**Problem:** The word "computer" marks the lines to find; copy every such line from the data below.
◆ ◆ ◆ ◆
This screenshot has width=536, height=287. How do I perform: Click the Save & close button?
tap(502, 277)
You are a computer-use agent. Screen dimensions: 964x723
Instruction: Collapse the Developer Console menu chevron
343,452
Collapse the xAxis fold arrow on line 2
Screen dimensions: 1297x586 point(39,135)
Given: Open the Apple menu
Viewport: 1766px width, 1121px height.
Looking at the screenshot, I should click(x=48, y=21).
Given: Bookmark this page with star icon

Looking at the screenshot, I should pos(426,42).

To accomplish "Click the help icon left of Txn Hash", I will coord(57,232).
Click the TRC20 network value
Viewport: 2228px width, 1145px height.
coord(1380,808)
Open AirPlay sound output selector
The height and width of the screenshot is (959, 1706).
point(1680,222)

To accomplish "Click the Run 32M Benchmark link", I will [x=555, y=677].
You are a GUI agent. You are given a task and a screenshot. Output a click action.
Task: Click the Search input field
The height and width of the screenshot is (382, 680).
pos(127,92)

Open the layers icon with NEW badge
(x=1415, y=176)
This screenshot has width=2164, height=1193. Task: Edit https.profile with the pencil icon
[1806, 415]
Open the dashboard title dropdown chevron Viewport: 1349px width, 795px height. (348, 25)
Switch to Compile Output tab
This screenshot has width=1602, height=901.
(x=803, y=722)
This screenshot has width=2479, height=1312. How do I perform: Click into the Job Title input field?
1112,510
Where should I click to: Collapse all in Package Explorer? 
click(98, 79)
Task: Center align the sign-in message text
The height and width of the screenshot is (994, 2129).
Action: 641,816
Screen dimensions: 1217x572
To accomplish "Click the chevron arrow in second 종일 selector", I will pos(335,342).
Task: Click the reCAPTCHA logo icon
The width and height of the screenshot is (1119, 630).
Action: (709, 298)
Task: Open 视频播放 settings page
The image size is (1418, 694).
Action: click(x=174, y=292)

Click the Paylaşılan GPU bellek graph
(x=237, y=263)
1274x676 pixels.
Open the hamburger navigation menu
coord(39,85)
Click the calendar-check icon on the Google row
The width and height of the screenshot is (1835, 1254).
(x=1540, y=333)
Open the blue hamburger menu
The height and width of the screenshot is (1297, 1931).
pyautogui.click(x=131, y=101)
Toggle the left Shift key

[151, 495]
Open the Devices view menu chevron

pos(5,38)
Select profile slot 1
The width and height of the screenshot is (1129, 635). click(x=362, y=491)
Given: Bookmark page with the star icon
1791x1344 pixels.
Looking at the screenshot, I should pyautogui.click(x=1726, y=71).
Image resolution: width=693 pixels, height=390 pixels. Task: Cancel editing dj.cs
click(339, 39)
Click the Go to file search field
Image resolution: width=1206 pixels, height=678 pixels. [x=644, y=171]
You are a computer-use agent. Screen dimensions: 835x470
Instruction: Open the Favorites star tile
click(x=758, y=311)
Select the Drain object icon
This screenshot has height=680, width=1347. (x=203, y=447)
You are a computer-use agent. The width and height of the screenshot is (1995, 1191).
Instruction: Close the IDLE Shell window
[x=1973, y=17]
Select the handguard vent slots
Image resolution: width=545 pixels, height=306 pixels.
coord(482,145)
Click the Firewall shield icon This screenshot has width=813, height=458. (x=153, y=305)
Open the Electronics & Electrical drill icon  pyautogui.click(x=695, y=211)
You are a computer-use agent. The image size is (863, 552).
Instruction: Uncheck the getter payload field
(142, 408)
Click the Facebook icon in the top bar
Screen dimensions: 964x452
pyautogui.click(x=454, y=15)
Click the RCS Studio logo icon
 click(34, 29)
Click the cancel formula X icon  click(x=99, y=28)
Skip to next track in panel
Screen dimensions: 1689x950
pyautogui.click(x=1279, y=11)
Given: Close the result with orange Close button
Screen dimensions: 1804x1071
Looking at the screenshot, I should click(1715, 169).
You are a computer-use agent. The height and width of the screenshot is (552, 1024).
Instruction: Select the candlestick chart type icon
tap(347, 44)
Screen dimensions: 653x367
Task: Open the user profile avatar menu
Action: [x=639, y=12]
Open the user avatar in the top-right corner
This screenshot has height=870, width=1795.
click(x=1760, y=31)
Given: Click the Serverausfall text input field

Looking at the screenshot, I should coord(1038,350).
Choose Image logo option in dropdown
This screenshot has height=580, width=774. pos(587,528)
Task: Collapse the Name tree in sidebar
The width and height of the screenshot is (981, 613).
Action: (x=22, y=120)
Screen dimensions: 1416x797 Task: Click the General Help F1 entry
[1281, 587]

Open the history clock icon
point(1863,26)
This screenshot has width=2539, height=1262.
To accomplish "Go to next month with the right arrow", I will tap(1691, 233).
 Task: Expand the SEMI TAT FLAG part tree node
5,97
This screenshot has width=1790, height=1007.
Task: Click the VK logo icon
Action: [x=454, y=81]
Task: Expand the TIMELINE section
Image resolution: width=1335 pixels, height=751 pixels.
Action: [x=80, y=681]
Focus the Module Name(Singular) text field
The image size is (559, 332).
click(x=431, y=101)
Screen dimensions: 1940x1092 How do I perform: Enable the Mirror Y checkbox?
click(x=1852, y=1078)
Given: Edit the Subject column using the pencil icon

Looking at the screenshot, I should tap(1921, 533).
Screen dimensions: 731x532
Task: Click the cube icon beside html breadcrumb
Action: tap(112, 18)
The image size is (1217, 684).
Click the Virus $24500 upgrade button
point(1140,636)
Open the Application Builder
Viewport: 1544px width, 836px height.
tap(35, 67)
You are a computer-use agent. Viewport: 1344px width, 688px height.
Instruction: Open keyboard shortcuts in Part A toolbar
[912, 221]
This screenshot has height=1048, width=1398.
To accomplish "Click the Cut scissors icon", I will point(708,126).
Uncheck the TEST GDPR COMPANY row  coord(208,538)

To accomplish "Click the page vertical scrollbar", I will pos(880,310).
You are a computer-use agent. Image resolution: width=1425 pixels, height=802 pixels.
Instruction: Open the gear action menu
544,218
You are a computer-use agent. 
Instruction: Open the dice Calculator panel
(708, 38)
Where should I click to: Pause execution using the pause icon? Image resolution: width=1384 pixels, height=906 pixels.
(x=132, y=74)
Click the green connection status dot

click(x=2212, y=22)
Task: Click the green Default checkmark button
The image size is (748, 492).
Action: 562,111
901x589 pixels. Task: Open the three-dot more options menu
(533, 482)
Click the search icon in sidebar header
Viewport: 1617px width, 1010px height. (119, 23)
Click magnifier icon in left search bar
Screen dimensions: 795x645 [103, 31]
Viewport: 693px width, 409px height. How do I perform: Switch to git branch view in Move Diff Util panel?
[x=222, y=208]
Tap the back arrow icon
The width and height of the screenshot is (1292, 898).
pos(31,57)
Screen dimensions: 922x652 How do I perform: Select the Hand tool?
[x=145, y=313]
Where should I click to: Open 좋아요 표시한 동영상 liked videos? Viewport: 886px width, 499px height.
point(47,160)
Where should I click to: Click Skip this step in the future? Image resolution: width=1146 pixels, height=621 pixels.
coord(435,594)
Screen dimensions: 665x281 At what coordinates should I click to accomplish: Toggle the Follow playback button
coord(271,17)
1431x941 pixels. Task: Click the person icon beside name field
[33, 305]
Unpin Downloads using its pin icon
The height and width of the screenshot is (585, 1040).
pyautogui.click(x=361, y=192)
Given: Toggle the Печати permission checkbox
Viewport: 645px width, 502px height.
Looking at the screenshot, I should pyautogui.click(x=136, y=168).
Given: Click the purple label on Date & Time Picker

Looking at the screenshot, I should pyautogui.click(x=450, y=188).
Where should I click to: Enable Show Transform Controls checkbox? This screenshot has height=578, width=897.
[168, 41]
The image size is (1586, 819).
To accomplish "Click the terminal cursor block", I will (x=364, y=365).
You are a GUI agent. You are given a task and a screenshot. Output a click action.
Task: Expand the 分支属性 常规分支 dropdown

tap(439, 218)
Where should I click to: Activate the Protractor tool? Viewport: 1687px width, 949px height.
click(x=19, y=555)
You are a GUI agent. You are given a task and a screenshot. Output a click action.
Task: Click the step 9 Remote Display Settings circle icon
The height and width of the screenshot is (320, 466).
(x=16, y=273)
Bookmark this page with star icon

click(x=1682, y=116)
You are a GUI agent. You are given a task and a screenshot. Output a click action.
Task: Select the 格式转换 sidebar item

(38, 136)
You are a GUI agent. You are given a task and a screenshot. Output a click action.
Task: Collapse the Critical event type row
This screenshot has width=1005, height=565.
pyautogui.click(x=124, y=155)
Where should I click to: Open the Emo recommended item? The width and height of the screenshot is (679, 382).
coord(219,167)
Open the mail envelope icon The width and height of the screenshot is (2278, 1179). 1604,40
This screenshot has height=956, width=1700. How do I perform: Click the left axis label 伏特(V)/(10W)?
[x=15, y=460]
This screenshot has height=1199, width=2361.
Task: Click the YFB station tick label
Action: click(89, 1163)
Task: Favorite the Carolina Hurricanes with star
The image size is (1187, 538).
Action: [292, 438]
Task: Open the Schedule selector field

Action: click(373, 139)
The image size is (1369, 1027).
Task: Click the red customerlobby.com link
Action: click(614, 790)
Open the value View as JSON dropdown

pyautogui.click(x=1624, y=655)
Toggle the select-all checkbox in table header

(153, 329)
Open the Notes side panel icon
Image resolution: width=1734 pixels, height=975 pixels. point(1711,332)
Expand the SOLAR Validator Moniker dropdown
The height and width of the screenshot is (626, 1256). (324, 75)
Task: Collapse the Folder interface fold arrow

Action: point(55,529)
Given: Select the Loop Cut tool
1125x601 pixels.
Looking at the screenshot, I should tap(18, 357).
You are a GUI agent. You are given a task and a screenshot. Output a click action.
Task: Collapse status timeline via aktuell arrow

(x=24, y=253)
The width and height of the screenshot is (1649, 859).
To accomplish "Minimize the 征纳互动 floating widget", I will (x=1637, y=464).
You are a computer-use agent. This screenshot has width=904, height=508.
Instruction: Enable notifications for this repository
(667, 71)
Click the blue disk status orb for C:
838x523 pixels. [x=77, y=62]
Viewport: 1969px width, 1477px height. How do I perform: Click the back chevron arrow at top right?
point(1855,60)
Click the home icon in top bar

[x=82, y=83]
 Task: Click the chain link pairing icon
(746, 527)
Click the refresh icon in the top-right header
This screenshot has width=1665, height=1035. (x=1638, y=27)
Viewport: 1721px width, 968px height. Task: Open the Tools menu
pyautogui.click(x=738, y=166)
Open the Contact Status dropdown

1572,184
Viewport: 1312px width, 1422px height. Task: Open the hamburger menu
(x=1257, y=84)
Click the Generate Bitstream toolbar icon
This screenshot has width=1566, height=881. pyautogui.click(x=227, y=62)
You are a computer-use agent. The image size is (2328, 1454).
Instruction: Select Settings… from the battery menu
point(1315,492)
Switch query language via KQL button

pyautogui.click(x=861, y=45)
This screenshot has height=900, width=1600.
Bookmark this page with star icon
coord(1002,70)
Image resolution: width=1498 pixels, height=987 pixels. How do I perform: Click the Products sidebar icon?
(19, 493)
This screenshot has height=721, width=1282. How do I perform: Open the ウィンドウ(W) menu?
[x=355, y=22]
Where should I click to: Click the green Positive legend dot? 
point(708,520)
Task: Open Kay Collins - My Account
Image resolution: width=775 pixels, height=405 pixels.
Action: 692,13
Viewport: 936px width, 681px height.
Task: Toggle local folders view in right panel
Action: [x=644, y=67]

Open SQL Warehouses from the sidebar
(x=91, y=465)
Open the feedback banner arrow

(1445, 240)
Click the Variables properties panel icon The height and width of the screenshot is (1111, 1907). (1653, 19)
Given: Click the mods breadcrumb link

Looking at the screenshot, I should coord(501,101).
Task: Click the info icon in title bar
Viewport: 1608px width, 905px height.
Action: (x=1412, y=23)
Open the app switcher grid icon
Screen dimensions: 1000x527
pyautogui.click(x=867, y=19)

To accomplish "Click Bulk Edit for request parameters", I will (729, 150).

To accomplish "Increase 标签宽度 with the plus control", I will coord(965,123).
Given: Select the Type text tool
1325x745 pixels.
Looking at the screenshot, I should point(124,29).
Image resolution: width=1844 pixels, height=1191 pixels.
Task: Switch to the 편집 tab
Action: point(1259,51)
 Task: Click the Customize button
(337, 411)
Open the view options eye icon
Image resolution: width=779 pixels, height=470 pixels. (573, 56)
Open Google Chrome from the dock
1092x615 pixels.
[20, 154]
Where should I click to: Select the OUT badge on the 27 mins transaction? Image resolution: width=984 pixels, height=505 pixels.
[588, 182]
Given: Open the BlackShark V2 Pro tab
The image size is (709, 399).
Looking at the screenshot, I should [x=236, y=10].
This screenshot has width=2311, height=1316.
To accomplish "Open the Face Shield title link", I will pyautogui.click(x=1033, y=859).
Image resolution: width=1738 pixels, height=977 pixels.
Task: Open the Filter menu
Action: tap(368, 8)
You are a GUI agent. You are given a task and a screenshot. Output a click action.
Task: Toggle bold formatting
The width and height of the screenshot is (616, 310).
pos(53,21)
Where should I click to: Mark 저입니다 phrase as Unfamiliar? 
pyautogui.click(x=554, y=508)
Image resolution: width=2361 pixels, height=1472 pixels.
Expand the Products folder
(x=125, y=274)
◆ ◆ ◆ ◆
**Your solution:**
You are a computer-use agent. Screen dimensions: 964x723
You are a computer-use agent. Screen dimensions: 835x470
You are a computer-use agent. The width and height of the screenshot is (1995, 1191).
You are a computer-use agent. The image size is (863, 552).
You are a computer-use agent. The height and width of the screenshot is (552, 1024).
You are a computer-use agent. Viewport: 1344px width, 688px height.
You are a computer-use agent. Image resolution: width=1425 pixels, height=802 pixels.
You are a computer-use agent. 
You are a computer-use agent. This screenshot has width=904, height=508.
You are a computer-use agent. The image size is (2328, 1454).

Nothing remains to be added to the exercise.